Herr Goldbach berichtet über verschiedene Förderprogramme. Das Programm LOS sollte eigentlich in diesem Sommer auslaufen. Es werde eine weitere fünfte Förderperiode geben. Für ein weiteres Programm “Vielfalt, Toleranz und Demokratie”  sei ein Antrag gestellt worden mit dem Ergebnis, dass man auch hier  in der Förderung sei.

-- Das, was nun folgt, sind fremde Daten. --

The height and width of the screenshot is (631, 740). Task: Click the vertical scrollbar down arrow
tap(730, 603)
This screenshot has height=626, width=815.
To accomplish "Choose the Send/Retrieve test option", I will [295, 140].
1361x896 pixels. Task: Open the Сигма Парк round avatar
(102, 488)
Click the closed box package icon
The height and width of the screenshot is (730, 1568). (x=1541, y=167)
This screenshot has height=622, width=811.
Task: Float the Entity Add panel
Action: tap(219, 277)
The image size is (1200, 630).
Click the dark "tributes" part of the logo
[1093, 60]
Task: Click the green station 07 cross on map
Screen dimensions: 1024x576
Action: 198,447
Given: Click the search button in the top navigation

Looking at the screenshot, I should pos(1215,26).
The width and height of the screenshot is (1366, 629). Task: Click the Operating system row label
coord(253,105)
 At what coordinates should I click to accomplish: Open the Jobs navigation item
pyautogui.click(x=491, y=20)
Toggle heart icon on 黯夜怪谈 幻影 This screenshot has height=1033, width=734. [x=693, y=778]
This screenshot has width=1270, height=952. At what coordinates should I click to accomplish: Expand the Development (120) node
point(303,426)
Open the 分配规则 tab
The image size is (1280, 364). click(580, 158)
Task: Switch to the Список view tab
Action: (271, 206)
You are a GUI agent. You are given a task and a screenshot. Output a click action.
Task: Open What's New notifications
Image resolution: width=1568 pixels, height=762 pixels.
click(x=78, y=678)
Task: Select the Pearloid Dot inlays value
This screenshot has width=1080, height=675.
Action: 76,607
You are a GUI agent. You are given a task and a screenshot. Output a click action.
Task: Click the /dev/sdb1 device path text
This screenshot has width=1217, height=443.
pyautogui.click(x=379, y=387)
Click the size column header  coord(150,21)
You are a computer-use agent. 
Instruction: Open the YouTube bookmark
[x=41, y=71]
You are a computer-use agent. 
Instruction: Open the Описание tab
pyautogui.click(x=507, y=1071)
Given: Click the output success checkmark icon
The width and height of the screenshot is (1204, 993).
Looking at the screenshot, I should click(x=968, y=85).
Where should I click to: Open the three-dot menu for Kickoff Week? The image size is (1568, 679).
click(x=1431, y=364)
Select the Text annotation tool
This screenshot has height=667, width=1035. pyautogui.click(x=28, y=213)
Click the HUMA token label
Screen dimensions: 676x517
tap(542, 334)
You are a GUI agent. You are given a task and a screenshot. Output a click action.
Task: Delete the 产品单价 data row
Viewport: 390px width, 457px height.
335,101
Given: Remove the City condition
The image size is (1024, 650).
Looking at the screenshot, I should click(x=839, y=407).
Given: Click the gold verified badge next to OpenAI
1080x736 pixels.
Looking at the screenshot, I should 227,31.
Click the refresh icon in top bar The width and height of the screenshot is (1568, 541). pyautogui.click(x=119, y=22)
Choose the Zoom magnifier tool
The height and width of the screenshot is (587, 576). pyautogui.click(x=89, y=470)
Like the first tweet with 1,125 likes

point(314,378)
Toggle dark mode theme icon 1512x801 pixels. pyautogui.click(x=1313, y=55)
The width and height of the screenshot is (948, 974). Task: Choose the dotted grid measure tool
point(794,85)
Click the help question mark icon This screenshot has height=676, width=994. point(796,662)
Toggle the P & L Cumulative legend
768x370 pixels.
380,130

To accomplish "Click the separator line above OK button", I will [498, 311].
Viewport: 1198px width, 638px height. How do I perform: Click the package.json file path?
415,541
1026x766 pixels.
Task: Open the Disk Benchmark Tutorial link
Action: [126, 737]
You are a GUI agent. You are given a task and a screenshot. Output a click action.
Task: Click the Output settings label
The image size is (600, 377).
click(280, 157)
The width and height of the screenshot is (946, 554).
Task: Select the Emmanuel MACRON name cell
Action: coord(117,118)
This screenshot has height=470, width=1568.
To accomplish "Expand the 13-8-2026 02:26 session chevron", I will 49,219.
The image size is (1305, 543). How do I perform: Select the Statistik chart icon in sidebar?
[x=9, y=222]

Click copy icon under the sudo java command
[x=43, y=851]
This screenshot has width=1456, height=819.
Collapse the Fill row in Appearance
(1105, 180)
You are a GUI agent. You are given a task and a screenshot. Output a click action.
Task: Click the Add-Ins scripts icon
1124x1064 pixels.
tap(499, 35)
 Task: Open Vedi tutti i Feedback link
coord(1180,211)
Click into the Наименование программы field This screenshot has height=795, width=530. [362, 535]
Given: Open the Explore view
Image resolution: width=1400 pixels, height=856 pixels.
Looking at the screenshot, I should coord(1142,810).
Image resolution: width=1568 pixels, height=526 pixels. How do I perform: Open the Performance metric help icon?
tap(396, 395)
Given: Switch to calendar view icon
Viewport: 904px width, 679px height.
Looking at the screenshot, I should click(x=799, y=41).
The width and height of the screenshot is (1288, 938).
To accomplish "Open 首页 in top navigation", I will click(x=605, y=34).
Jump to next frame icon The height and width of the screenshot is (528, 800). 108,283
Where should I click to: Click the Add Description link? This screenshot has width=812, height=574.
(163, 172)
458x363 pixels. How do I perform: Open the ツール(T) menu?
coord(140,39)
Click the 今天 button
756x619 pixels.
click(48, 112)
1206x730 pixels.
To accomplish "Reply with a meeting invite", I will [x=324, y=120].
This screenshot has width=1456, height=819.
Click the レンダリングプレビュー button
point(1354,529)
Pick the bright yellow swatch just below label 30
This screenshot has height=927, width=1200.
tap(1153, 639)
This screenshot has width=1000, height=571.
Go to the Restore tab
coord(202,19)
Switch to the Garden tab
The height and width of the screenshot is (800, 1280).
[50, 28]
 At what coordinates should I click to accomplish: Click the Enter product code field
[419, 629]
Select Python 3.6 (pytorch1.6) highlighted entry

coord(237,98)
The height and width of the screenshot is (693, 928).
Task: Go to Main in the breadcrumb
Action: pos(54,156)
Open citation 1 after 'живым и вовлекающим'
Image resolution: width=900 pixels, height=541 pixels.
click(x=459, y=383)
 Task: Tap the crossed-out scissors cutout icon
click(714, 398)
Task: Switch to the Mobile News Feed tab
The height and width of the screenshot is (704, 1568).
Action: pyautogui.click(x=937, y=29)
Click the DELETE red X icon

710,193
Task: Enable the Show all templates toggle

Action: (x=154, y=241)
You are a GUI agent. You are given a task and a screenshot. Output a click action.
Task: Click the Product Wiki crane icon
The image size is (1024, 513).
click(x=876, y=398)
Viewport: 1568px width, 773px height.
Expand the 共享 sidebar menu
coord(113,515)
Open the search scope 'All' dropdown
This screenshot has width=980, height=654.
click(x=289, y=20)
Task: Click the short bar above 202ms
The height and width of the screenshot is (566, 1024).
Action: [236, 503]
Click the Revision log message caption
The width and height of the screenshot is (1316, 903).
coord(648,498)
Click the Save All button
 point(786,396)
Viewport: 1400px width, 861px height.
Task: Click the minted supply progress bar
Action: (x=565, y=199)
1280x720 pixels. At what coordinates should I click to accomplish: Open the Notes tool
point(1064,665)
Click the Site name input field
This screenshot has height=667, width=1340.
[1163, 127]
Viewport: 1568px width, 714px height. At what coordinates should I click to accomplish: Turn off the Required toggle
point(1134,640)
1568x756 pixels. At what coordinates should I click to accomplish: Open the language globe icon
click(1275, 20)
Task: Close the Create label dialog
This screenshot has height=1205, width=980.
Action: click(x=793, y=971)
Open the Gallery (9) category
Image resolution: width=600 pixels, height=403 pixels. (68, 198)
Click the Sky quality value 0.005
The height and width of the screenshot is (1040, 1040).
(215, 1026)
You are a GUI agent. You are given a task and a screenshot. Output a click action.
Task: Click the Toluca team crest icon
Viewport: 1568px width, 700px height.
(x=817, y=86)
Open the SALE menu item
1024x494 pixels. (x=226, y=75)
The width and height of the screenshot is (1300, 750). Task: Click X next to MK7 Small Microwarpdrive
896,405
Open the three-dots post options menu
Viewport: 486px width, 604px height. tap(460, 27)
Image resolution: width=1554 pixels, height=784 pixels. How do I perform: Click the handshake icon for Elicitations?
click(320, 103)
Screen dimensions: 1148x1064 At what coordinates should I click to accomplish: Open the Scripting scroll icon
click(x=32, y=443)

In der jetzigen Phase werde der lokale Aktionsplan mit den freien Trägern und anderen  besprochen. Hier wolle man gern den Jugendhilfeausschuss einbeziehen und schlage vor, dass zwei Vertreter des JHA im Begleitausschuss, der auch die Förderentscheidungen treffe, dabei seien.  

 

Herr Sczukowski erinnert daran, dass er angekündigt haben, dem Ausschuss genauere Zahlen zur Sprachstandserhebung für Kinder zu liefern. Inzwischen habe er Zahlen von sieben seiner Einrichtungen vorliegen. Der Zeitaufwand für Fachkraftstunden liege dort zwischen 16 und 24 Stunden. Daraus ergäbe sich, dass pro Kind eine Fachkraftstunde notwendig sei. Er gehe davon aus, dass diese Erhebung bei anderen Trägern ähnlich seien.

 

Herr Dr. Schmidt bedankt sich und erklärt, dass er davon ausgehe, dass für die Stadt Hagen dabei ein sechsstelliger Betrag zusammenkomme. Man werde alle entstehenden Kosten mit der Bitte um Erstattung an die Landesregierung weiterleiten.

 

Herr Strüwer bewertet die Sprachstandserhebung positiv, hält aber die Finanzierung für eine Schwäche im System.

 

Frau Schwanke berichtet aus dem Jugendrat Mitte. Am 27.04.07 hätten fünf Jugendliche aus der Szene am  Runden Tisch Bergstraße teilgenommen. Fazit sei dabei gewesen, dass der Dialog zwischen allen Beteiligten sehr positiv gewesen sei. Es sei von allen Beteiligten der Wunsch geäußert worden, eine AG zu den Themen Gewalt und Vandalismus zu gründen. Das Ganze werde vom Kinder -und Jugendbüro und der Polizei begleitet. Ziel sei es, beim nächsten Runden Tisch neben den sonstigen Beteiligten auch eine Delegation von Jugendlichen aus allen Szenen vor Ort zu haben. Sie denke, dass von den Jugendlichen Vorschläge gemacht würden, die zu einer gemeinsamen Lösung führten.

 

Herr Goldbach weist darauf hin, dass am Samstag, dem 16. Juni die erste Integrationskonferenz stattfinde. Hierzu würden die Mitglieder des Jugendhilfeausschusses und die Fraktionen rechtzeitig eingeladen. Die Konferenz beginne um 9.30 Uhr  und dauere bis 16.30 Uhr. Es werde 5 verschiedene Arbeitsgruppen geben.